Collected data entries
---
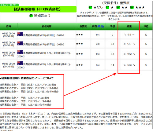Click the 結果 column header
The image size is (153, 131).
tap(129, 27)
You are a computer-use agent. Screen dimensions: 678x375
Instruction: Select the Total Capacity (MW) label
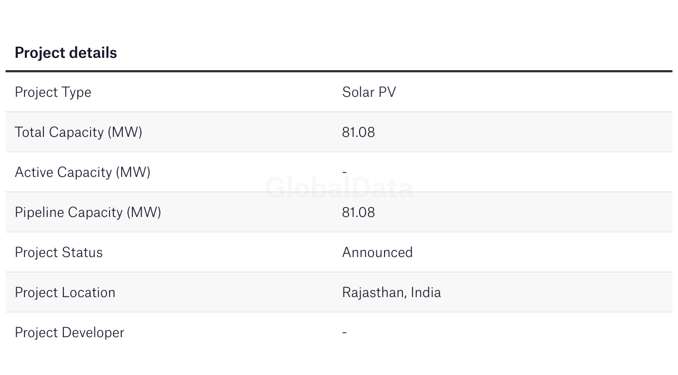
---
» **Brief**:
Exact text is required for the lines from the one with "You are a computer-use" through the last line of the entries, both included. Omit pictures.

» **Output for this exercise**:
You are a computer-use agent. Screen dimensions: 678x375
Instruction: Select the Total Capacity (MW) label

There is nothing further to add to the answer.